ÖSTERREICH: Wieso haben die Einsatzkräfte Franca nicht gefunden?
Druml: Der Waldweg, den meine Tochter gegangen ist, ist plötzlich zu Ende, und man muss ein breites ausgetrocknetes Bachbett überqueren. Die Hunde haben hier gestoppt, und die Hundeführer meinten, dass sie dieses Bachbett nicht überqueren kann. Aber Franca hat es geschafft. In der Nähe muss sie wohl auch die Nacht verbracht haben.
ÖSTERREICH: Können Sie sich erklären, wie Ihre Tochter die Nacht überleben konnte? Wie sie das geschafft hat?
Druml: Das ist für mich selbst ein Phänomen. Meine Tochter hat Erde gegessen und Wurzeln gekaut, sie hat zwischendurch Wasser aus dem Bach getrunken. Sie sagte mir später, es war richtig grauslich, aber trotzdem hat sie daraus getrunken. Freunde haben mich immer wieder beruhigt und mir gesagt, das Franca Instinkte hat, die sie richtig einsetzen wird.
ÖSTERREICH: Warum ist Ihre Tochter in dieser Phase so stark gewesen?
Druml: Sie ist ein sehr resolutes Kind und überhaupt nicht ängstlich. Diese Eigenschaft kann auch, wie man gesehen hat, sehr gefährlich werden. Franca war immer schon sehr mutig.
ÖSTERREICH: Wie hat Franca Ihnen den Moment beschrieben, als sie plötzlich die Radfahrer gesehen hat?

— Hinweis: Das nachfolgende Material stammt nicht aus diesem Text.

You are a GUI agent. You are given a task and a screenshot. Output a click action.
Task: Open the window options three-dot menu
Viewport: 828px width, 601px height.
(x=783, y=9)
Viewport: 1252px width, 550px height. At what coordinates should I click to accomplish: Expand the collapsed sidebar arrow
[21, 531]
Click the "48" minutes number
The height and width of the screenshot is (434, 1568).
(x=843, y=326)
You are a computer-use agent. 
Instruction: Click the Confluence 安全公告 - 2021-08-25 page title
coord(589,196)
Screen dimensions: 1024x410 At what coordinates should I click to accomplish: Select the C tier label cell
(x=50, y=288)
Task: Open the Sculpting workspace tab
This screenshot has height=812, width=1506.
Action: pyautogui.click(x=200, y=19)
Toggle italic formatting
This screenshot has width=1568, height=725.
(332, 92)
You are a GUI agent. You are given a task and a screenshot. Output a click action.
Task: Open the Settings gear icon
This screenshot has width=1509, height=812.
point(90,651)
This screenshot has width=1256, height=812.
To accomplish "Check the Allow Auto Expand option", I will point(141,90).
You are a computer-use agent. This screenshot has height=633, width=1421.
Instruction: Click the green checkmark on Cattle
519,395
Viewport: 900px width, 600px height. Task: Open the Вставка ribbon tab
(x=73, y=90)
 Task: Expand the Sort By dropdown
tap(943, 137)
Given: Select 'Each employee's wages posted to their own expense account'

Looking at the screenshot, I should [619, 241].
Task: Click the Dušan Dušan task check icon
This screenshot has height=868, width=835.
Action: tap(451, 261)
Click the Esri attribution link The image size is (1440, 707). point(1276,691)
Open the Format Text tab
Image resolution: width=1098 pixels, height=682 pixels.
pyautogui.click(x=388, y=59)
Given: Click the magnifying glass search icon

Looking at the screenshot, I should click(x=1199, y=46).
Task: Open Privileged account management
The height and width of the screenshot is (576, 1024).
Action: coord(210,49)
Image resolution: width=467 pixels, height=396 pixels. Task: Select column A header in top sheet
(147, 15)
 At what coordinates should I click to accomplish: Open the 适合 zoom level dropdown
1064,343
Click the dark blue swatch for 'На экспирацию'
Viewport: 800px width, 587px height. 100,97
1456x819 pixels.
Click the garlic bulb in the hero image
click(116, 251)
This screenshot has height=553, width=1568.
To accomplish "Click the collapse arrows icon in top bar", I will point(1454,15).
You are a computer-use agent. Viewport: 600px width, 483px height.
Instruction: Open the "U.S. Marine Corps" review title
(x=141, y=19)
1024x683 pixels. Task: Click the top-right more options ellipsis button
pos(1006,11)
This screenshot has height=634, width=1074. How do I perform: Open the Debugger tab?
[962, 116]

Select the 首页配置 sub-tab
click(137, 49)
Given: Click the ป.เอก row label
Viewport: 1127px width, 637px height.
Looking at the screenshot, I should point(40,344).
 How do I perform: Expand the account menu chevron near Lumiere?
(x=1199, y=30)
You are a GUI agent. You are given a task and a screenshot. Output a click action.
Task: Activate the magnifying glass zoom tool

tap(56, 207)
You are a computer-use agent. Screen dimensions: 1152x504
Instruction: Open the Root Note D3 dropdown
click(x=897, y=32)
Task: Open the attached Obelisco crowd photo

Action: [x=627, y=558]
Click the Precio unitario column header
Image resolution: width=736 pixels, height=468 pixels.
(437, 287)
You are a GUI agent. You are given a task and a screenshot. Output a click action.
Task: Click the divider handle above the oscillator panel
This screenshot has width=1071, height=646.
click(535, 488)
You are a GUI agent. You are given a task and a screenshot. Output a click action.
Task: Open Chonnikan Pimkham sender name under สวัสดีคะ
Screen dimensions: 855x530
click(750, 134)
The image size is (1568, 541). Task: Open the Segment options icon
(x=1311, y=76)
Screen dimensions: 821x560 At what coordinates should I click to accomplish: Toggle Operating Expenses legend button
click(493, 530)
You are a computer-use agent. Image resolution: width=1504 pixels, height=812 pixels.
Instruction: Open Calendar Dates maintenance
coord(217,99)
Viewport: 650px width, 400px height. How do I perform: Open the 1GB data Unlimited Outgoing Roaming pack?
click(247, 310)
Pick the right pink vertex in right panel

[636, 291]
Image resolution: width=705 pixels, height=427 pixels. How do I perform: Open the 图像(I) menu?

Druml: Sie hat ihren Namen gesagt und ihre Adresse und wer ihre Mama ist, und sie war richtig glücklich, dass plötzlich wieder Menschen da waren. Es waren die ersten Menschen, die sie seit über 24 Stunden zum ersten Mal gesehen hat. Natürlich hatte sie auch Durst und Hunger. Ich bin wirklich überwältigt, dass sie diese Situation so gut überstanden hat. Was mich beeindruckt hat: Das ganze Dorf hat mitgesucht, die Leute sind nicht zur Arbeit gegangen, sie haben Franca gesucht. Der Rückhalt aus der Bevölkerung war irrsinnig toll. Bei allen, die unermüdlich nach Franca gesucht haben, möchte ich mich ganz herzlich bedanken.
ÖSTERREICH: Wie werden Sie nun die nächsten Tage verbringen?
Druml: Wir werden uns zurückziehen und nur für Franca da sein. Die Psychologen haben uns geraten, die ersten Tage am besten mit niemandem Kontakt zu haben.